The designated hitter for the Red Sox, who turns 40 years of age Wednesday, will announce his career plans on his birthday, according to USA Today. While the team hasn’t made any official comment, it has an MLB.com story reporting on Ortiz’s pending retirement posted on its website.
Ortiz, whose contract calls for $16 million for the 2016 season, hit 37 home runs and had 108 runs batted in, his best performance in those categories since 2007, according to a story on Major League Baseball’s website, MLB.com. He has hit 503 homers in his 19-year career.
Originally from the Dominican Republic, Ortiz famously declared his allegiance to the team’s hometown before a game in Fenway Park several days after the 2013 Boston Marathon bombings and the citywide lockdown that followed. His remarks provided an inspiration to many in the region. The Sox won the World Series again that year, coming back from a last-place finish in 2012. Ortiz was named the most valuable player in the series, hitting .688 with two home runs.
But arguably his most memorable moments on the diamond came during the American League Championship Series in 2004, when his walk-off home run in game four against the much-reviled New York Yankees kept the Sox alive after being down three games to none.

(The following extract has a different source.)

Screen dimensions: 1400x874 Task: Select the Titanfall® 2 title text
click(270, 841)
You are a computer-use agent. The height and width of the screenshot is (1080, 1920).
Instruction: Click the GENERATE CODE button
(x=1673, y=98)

He hit a walk-off single in the next tilt and belted a two-run home run to propel the team to victory in game seven.
The Red Sox became the first and only Major League Baseball team to come back from a 3-0 deficit to win a championship series, according to MLB.com. The Sox anticlimactically swept the St. Louis Cardinals in the 2004 World Series.
Team owner John Henry had a plaque made for the slugger the next year. It declared simply: “The Greatest Clutch Hitter in the History of the Boston Red Sox, David Ortiz, No. 34.”